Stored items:
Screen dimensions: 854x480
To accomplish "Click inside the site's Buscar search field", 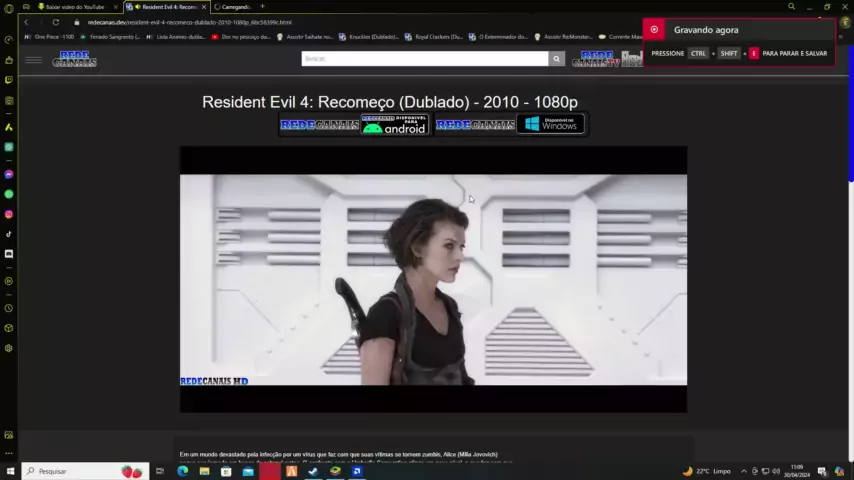I will (424, 59).
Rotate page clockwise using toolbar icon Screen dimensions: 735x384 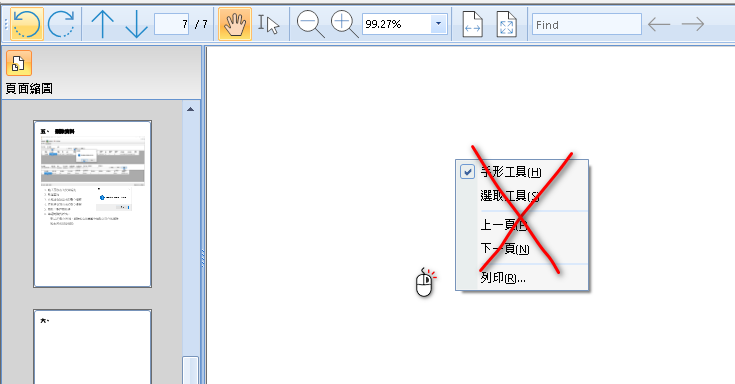pos(61,24)
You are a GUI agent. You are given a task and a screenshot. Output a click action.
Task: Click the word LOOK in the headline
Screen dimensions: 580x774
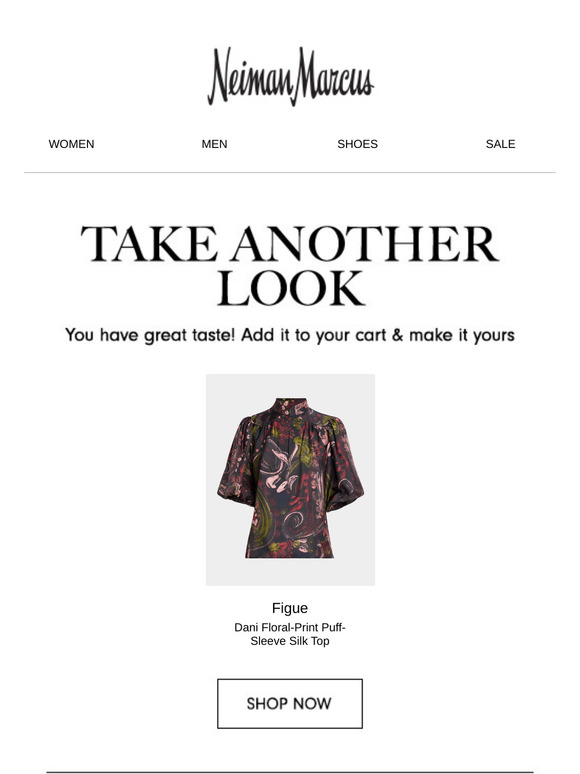click(x=291, y=288)
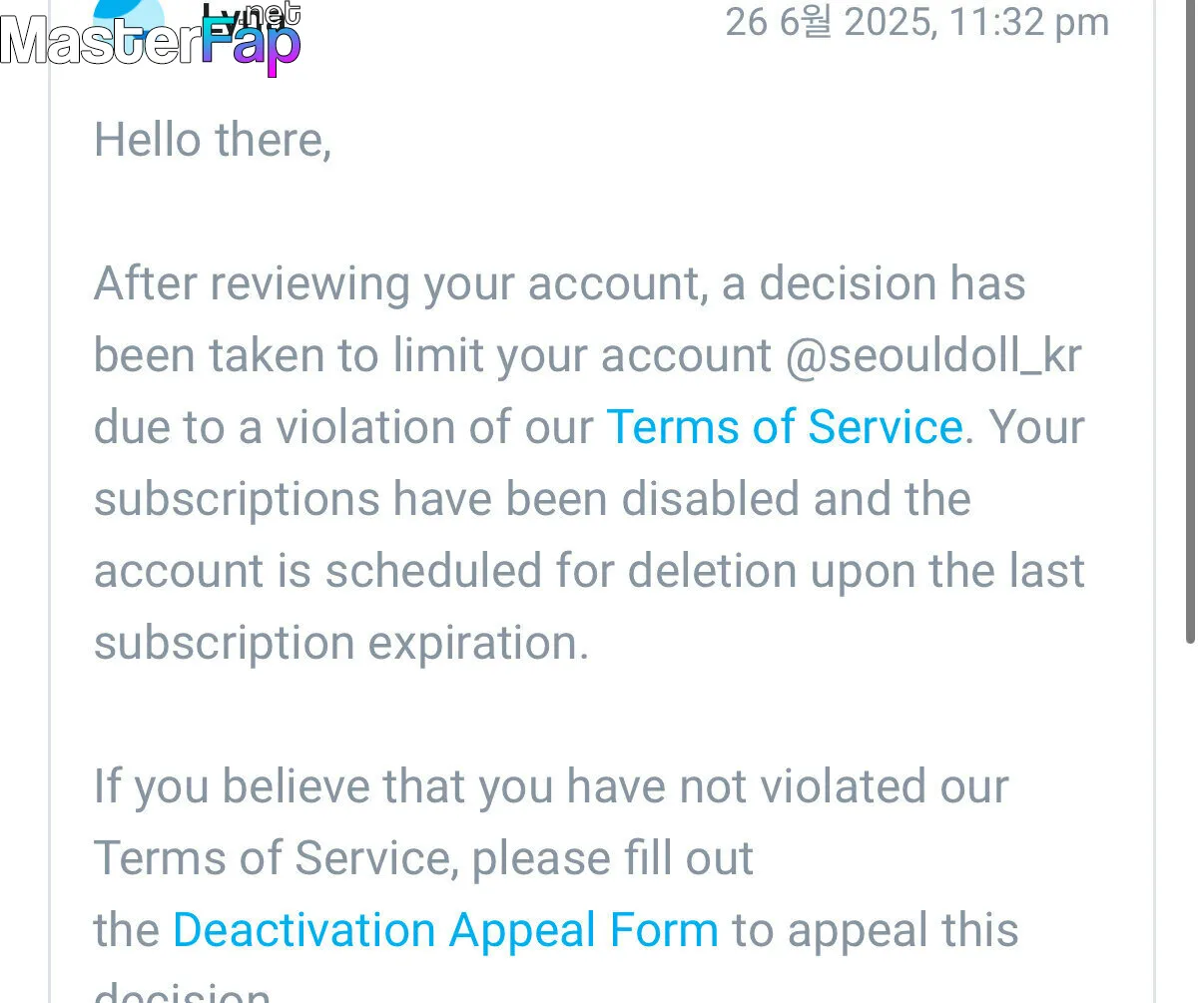
Task: Click the MasterFap watermark logo
Action: [151, 40]
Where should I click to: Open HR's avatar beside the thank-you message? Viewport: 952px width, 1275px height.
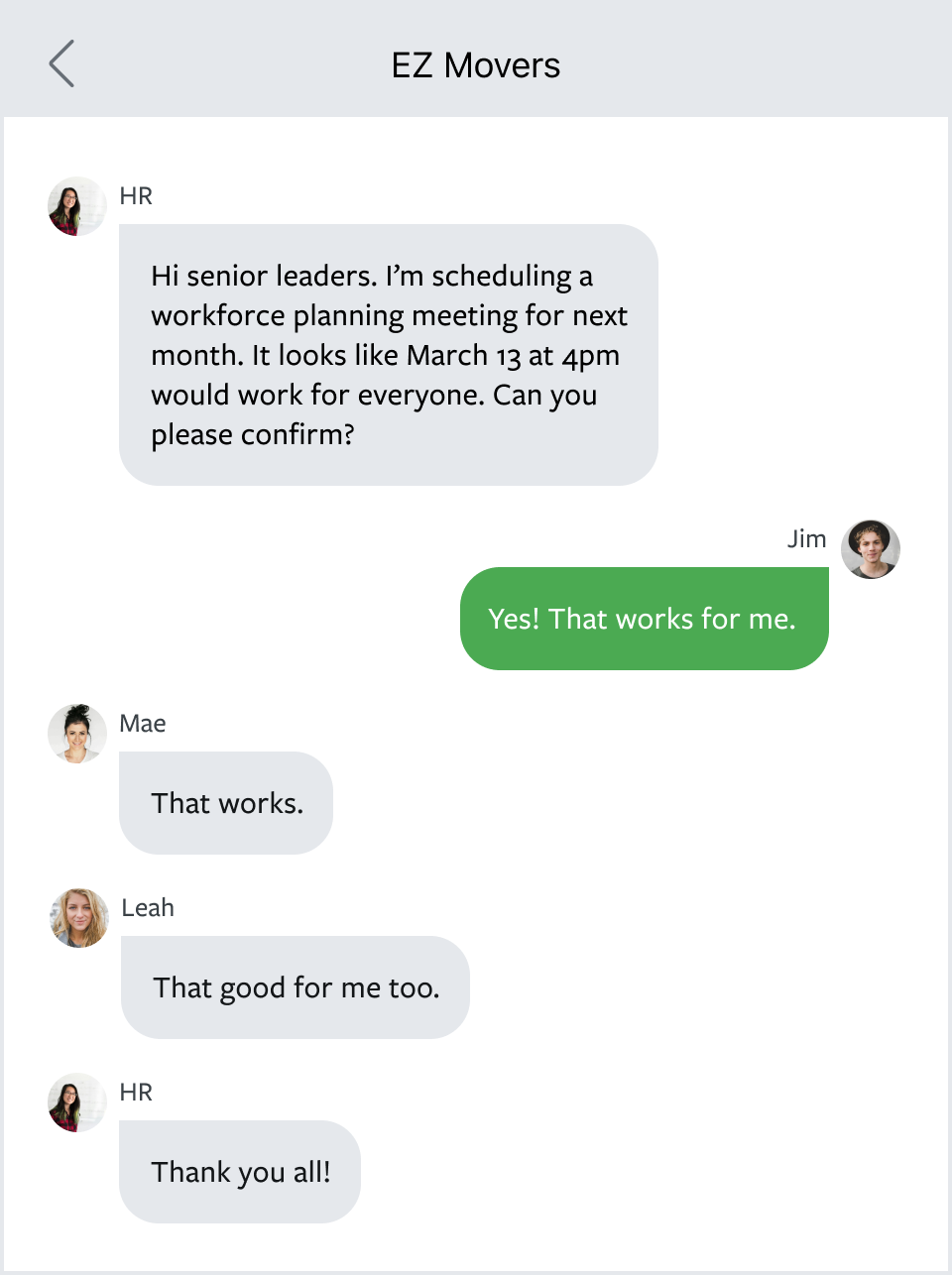[75, 1102]
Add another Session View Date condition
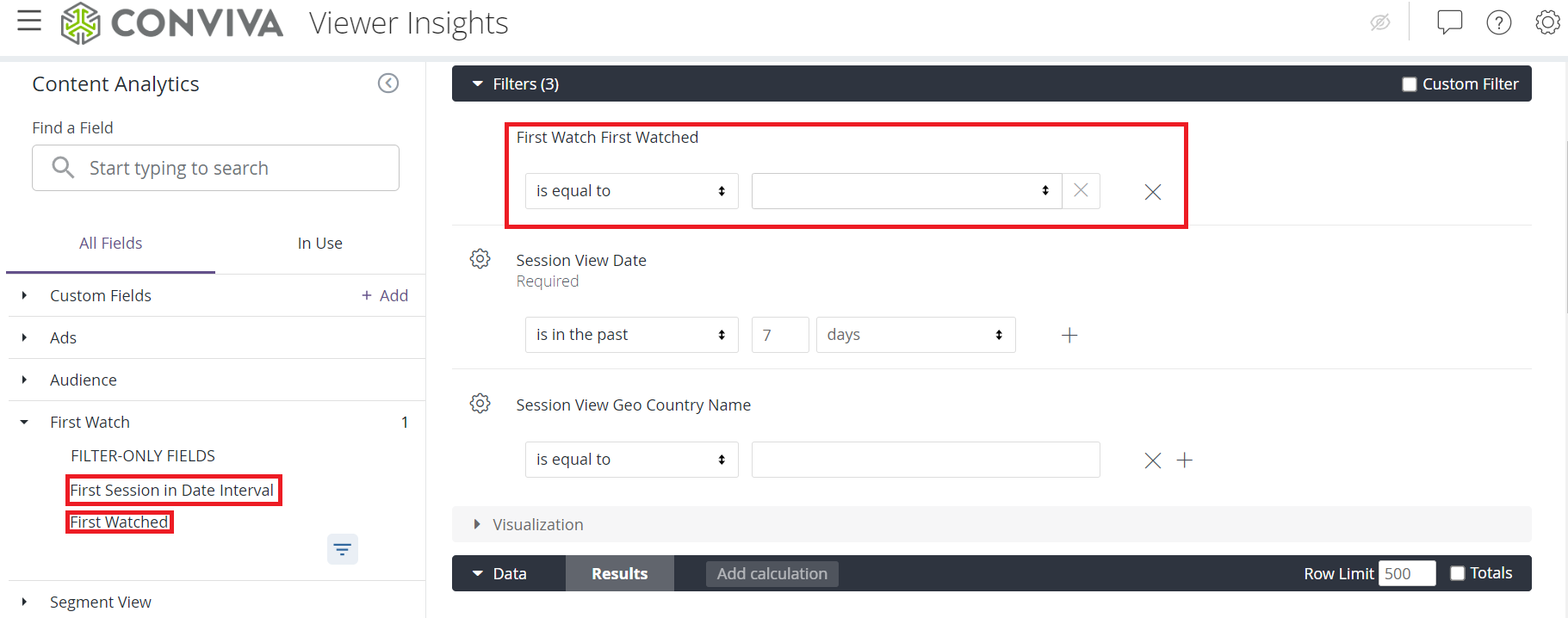1568x618 pixels. [x=1069, y=336]
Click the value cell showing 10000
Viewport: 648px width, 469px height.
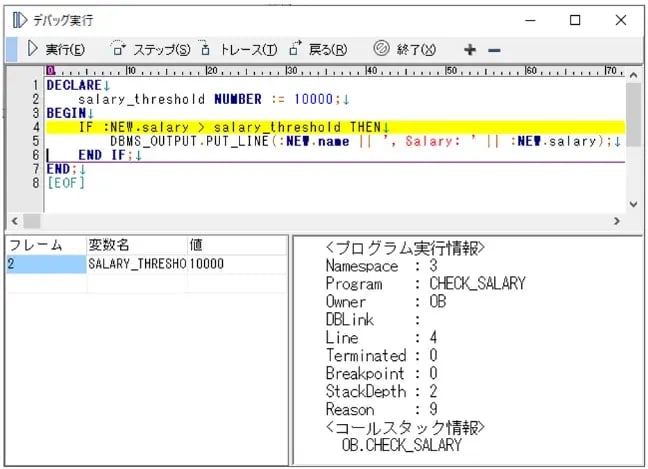coord(207,264)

Your instructions: Extract, word for word, each line from the one that contains "Click the value cell showing 10000" through the final line of the data above. Leave the pictures out.

Answer box:
Click the value cell showing 10000
Viewport: 648px width, 469px height.
coord(207,264)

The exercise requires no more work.